Du Oscar Wilde “pour les nuls” ?
Au-delà du casting flamboyant et de la qualité de l’adaptation, peut-être oublions-nous un peu vite la langue d’Oscar Wilde.
Peut-être sommes nous confrontés à des personnages un peu trop binaires. Thomas Le Douarec a exploité les parts allusives
de l’auteur, en nous présentant un Henry misogyne et un Basil amoureux, ce qui rend la lecture de son spectacle peut-être
un peu simpliste. Les répliques mordantes d’Henry parlent “contemporain”, et si nous oublions ce personnage dont les mots
sont travaillés, aucun des personnages ne semble sortir du chef d’œuvre original.

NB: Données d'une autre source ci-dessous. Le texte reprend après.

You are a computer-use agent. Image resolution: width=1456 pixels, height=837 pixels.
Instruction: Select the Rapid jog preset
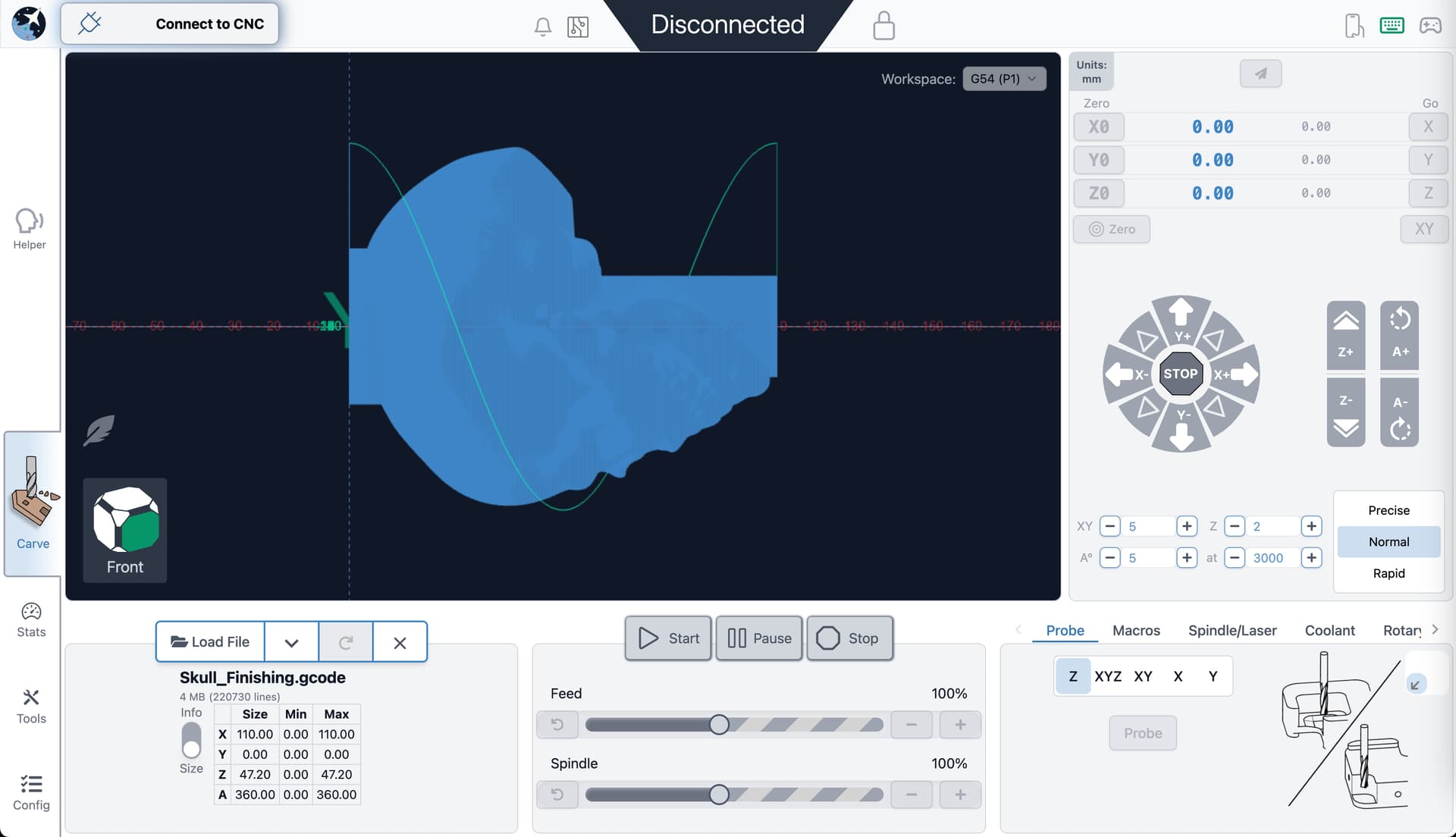(x=1388, y=573)
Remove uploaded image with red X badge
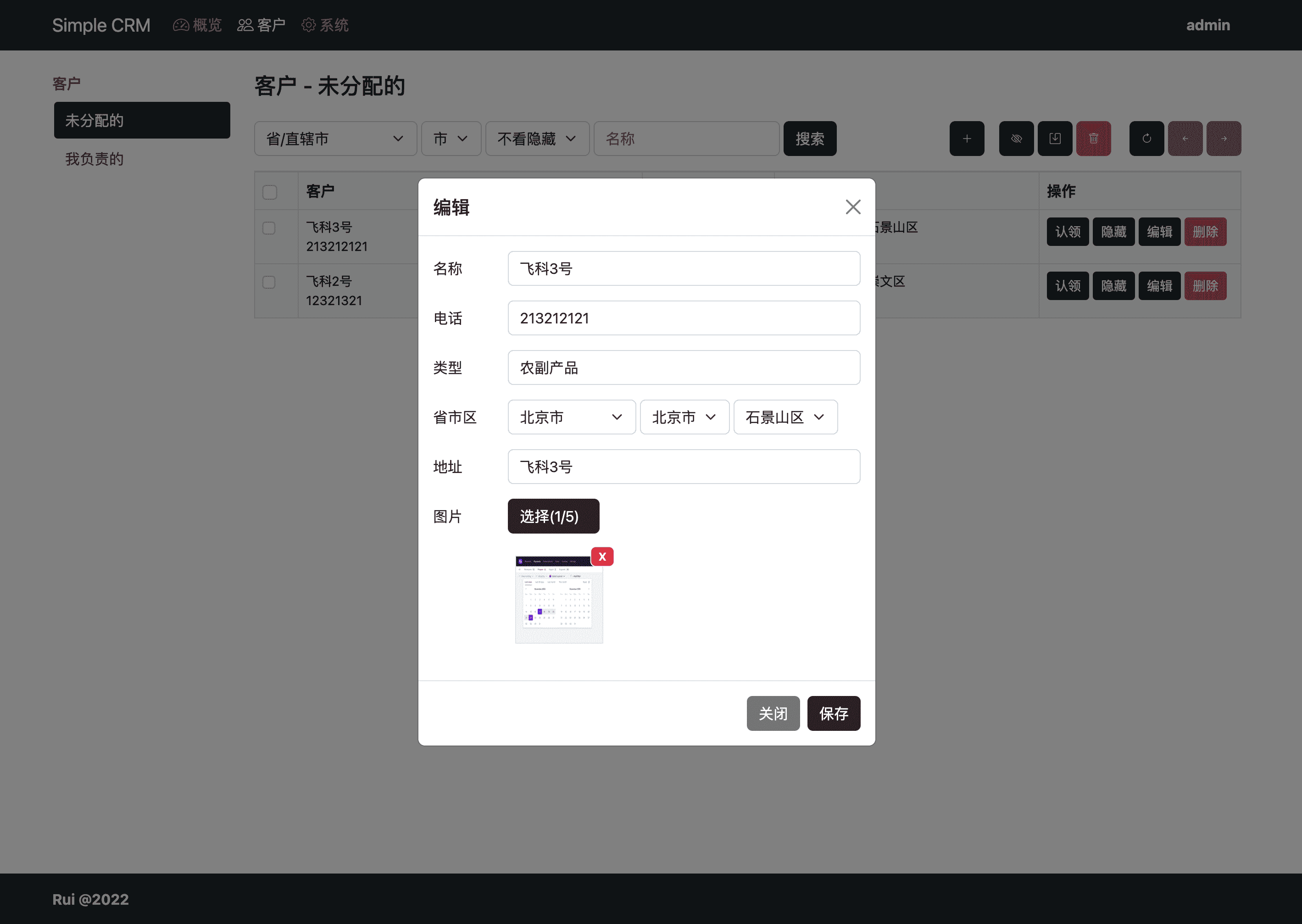Viewport: 1302px width, 924px height. pos(602,557)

L’intelligence et la subtilité de Thomas le Douarec est justement de vouloir « faire entendre l’écho du roman dans notre
monde actuel ». En traitant la quête de l’éternelle jeunesse via l’unique roman du dandy irlandais condamné pour «
indécence », son livret comporte beaucoup de qualité, de par la simplicité qui le caractérise.

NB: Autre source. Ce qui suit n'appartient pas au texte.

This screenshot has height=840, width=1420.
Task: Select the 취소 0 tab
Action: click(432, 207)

Après avoir mis en scène une quarantaine de productions dont Le Cid (Théâtre de la Madeleine, 1998), Vol au dessus d’un nid
de coucou (Théâtre de Paris) ou plus récemment Les hommes viennent de Mars et les femmes de Vénus et Arrête de pleurer
Pénélope, son dernier spectacle Mike, laisse-nous t’aimer, lui rapporte trois nominations aux Molières 2011. Vous allez
encore entendre parler de ce metteur en scène touche-à-tout !
Pour cette adaptation du Portrait de Dorian Gray, il se sert de la version non-censurée éditée cette année en Angleterre
grâce à la découverte de nouveaux manuscrits.
Une jolie façon de (re)découvrir cette œuvre magnifique.